Techniques used in quantum biology, such as the comparison of vibrational spectra to predict GPCR agonist potency24, might also inform approaches to virus research. The vibrational characteristics of the SARS-CoV-2 spike protein have already been used to gain insight into its structure by translating the protein into music139. More prosaically, SARS-CoV-2 infection has also been investigated using Raman spectroscopy140,141. This might be extended to comparing the spectra of mutated spike proteins and whether this correlates with how infectious the mutated versions are, in a manner similar to how the potency of serotonin receptor ligands might be classified by vibrational spectra24,142. Vibrational spectra might also be used to identify new drugs to protect against infection. Vibration-assisted tunnelling in the context of neurotransmitters has already inspired research into the use of vibrational spectra to classify different ligands that bind to specific receptors25,26. This could be generalised to the case of SARS-CoV-2 infection using the appropriate vibrational spectra. One example of this is the use of soluble ACE-2, or angiotensin blockers, to protect against SARS-CoV-281,82. If vibrational frequency is implicated in this binding, then pharmaceuticals with similar vibrational frequencies to these treatments could be investigated for their potential protective effects.

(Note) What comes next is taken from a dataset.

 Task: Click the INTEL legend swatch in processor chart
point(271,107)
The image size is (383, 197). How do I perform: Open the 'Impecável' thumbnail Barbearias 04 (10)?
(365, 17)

Quantum biology might also offer some insights into the long term debilitating effects of COVID-19 and shape possible treatments. While the focus in this paper has been on quantum tunnelling in enzymes and GPC receptors, other related mechanisms of interest in quantum biology offer further avenues of research. ACE2, for example, is a regulator of oxidative stress65. Reactive oxygen species (ROS) have also been implicated in GPCR activity143. ROS are important signalling molecules but are also implicated in cellular inflammation and damage144. The production of ROS has been demonstrated to be sensitive to magnetic fields, a fact that has been attributed to the involvement of radical pairs, one of the primary topics of interest in quantum biology145. Inflammation is a contributing factor in both acute infection with the SARS-CoV-2 virus as well as in long COVID146,147. Recently it has been shown that the application of electromagnetic fields can significantly ameliorate the inflammation associated with COVID-19148. Progress made in quantum biology may thus have even more to offer the study of viruses than the preliminary ideas laid out in this paper.